Atrial Fibrillation, Persistent Clinical Trial
Official title:
Comparative Assessment of Catheter and Thoracoscopic Approaches in Patients With Persistent and Long-standing Persistent Atrial Fibrillation
Despite good progress in the management of patients with atrial fibrillation (AF), this
arrhythmia remains one of the major causes of stroke, heart failure, sudden death, and
cardiovascular morbidity in the world. Furthermore, the number of patients with AF is
predicted to rise steply in the coming years.
Even if the amount of antiarrhythmic drugs (AAD) is constantly increasing, there is a group
of patients who has AF, resistant to AAD therapy. In such cases they are being offered
alternative minimally invasive procedures, such as catheter or thoracoscopic ablation. With
the discovery that AF often is initiated and maintained by electrical instability inside and
around the pulmonary veins (PV) catheter and thoracoscopic ablation are now widely accepted
invasive strategies to cure AF.
Even though the results of both of the procedures are very promising in treating patients
with paroxysmal AF, the decision making process, which approach should be used in patients
with persistant or LSPAF, is still very controversial.
According to 2016 ESC Guidelines for the management of atrial fibrillation developed in
collaboration with EACTS, catheter or surgical ablation should be considered in patients with
symptomatic persistent or long-standing persistent (LSP) AF refractory to AAD therapy to
improve symptoms, considering patient choice, benefit and risk, supported by an AF Heart Team
(IIaC).
Since, there is no actual evidence base, which approach is more effective and save in
patients with persistant and LSP AF, the aim of the investigator's study is to evaluate the
results of both of the approaches in such group of patients.
The aim of this study is to compare 2 approaches for AF treatment, endocardial catheter
isolation of the pulmonary veins (PV) versus minimally invasive thoracoscopic surgical
epicardial ablation.
The patients in both groups will be comparable and have persistant or LSP AF only. Patients
with previous catheter ablations or any interventions or open heart procedures in the
anamnesis will be excluded. The catheter ablation will be Ablation Index-guided, which means
that every ablation point will be taken according to ablation quality marker which corporates
power, delivery time, contact force (CF), and catheter stability, called Ablation Index (AI).

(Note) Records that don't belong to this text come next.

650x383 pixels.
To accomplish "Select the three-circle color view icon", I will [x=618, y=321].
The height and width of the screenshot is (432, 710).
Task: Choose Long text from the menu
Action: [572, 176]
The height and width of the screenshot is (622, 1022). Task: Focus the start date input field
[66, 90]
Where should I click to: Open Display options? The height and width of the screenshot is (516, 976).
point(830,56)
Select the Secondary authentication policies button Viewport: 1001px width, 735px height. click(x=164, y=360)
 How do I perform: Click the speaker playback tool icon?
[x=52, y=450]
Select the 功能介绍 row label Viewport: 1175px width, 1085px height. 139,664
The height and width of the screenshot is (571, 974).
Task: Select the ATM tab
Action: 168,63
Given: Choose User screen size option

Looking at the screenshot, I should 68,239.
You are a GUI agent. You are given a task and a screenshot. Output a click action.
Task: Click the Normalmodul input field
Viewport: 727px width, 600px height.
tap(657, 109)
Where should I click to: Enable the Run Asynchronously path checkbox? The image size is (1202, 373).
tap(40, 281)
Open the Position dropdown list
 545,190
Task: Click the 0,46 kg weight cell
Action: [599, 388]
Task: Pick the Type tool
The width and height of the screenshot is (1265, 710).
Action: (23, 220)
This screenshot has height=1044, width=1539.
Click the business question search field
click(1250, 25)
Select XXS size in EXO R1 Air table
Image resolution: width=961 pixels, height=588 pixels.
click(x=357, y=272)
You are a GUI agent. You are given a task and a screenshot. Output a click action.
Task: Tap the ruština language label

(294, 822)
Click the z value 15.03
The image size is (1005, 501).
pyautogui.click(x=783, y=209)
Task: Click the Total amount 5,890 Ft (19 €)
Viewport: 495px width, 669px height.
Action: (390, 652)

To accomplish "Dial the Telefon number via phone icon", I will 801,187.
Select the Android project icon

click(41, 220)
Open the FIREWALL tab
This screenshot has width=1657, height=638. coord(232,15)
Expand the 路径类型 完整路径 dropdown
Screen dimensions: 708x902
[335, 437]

Both of the procedures will be performed by a single identical protocol including wide
complete circumferential ablation around the right and left PVs, and additional lines between
the lower and upper PVs. The thoracoscopic procedure will be supplemented with removal of
left atrial appendage (LAA).
In cases of AF or other atrial tachycardia recurrence after both procedures, every patient
will undergo the opposite procedure (for example, if patient after thoracoscopic ablation
will be diagnosed an AF recurrence, he will undergo catheter ablation). That is why there
will be the third group, the so-called Hybrid procedure group of patients.